Editions françaises : 1 : Laffont col. "Ailleurs et Demain" (1975 et 2000) ;
2 : Presses Pocket n°5159 (1983).
Edition originale : « The Dispossessed » (1974).
Traduit par Henry-Luc Planchat.
Prix Hugo en 1975 et prix Prometheus catégorie « Hall of Fame » en 1993.
N.B. : les pages indiquées font référence à l’édition Robert Laffont.

J’ai toujours eu du mal avec les textes d’Ursula K. Le Guin. Je trouve son style trop littéraire, souvent ennuyeux et les bonnes idées qu’elle utilise ne sont souvent pas d’elle. Mais c’est une militante écolo-féministe de gôche et ses écrits rencontrent un grand écho.

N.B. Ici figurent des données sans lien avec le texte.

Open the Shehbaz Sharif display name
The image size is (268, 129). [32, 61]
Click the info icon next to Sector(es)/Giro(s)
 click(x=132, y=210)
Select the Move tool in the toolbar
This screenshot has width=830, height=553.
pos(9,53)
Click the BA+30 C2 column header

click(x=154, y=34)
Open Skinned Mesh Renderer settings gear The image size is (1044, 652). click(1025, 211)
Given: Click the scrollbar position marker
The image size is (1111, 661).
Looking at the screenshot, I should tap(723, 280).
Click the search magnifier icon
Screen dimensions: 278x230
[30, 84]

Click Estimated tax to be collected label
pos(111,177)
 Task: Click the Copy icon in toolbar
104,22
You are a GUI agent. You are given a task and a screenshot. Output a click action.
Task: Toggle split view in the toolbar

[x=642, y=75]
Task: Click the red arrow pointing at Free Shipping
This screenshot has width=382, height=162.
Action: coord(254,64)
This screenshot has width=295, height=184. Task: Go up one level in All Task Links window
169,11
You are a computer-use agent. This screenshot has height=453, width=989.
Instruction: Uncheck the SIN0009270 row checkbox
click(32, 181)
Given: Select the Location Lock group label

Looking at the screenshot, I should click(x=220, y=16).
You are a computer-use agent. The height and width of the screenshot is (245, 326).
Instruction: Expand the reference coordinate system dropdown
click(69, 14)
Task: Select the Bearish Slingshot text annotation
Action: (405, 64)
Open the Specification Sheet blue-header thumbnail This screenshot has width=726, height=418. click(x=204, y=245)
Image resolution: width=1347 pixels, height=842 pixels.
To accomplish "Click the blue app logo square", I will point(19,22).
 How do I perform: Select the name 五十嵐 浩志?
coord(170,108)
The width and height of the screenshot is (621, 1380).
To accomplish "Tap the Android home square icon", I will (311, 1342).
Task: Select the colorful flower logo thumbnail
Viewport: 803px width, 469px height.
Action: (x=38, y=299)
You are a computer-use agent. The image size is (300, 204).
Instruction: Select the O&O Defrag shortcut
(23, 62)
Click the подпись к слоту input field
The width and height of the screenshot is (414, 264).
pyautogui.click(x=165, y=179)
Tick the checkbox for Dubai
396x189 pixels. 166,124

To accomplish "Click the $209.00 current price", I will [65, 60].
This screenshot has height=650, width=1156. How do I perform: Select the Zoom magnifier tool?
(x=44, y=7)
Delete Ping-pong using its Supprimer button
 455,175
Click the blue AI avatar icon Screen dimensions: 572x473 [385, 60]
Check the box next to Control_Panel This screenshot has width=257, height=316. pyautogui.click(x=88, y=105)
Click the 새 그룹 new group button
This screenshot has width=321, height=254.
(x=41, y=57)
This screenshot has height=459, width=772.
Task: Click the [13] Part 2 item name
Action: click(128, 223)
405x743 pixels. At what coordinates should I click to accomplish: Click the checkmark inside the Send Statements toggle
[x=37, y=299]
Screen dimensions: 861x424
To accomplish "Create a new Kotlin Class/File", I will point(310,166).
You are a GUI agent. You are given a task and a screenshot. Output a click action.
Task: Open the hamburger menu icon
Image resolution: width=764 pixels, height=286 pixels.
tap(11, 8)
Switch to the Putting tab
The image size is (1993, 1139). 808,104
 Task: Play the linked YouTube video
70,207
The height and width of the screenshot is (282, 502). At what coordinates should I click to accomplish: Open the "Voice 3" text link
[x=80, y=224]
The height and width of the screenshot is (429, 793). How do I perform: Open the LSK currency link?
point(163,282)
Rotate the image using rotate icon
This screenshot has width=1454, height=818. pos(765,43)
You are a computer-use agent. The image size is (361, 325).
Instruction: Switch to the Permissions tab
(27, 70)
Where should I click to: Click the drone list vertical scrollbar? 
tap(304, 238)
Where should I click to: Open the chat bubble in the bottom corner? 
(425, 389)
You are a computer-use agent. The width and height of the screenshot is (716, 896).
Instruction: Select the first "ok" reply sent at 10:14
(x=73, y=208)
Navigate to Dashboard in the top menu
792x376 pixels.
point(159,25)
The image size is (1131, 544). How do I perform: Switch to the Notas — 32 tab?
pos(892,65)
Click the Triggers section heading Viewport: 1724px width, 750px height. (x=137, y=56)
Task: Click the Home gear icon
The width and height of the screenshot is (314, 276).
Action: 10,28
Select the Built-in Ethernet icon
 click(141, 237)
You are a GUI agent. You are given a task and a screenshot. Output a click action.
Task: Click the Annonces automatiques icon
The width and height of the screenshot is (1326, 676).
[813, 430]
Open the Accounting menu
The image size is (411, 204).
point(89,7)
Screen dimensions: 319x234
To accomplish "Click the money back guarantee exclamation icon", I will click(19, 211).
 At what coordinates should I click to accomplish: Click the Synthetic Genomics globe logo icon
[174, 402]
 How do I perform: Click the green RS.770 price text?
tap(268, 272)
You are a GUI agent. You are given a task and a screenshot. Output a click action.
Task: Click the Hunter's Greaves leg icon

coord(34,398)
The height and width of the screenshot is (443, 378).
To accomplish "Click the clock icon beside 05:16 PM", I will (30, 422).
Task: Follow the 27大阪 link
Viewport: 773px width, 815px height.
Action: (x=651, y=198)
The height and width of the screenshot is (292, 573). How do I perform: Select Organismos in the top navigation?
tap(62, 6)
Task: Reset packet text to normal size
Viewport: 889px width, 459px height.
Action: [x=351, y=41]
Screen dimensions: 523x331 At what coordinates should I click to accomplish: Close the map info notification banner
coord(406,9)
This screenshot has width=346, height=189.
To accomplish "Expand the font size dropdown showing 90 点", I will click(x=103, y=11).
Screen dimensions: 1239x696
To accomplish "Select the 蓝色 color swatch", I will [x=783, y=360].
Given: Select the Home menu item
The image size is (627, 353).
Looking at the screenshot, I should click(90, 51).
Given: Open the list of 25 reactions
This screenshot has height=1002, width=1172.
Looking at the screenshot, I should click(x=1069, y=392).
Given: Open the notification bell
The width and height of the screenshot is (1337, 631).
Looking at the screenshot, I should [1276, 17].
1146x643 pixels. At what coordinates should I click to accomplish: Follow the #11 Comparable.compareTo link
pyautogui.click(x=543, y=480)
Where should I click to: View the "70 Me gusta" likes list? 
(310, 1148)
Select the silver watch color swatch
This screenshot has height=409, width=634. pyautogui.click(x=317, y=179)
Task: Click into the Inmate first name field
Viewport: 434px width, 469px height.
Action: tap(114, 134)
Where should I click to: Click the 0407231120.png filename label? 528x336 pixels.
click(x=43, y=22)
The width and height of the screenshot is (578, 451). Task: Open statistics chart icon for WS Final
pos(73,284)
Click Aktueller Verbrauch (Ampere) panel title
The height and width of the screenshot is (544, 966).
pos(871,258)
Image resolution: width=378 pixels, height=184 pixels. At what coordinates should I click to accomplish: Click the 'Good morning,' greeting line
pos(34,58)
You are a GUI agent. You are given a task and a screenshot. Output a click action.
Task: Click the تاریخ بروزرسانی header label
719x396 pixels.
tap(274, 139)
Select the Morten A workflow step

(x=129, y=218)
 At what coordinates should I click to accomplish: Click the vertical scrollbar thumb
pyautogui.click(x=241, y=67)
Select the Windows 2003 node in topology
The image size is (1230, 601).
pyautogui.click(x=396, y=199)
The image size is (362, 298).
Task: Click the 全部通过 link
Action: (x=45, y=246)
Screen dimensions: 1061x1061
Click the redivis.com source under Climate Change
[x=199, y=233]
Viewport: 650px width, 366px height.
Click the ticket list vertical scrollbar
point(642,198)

C’est sans doute l’auteur de SF à qui on a consacré le plus d’études universitaires (mais ne me demandez pas si c’est bon signe...).

Son roman « Les dépossédés » est une des rares tentatives de description d’une utopie socialiste qu’on trouve dans la Science Fiction moderne (j’utilise ici le mot « socialiste » au sens large incluant l’anarchisme collectiviste).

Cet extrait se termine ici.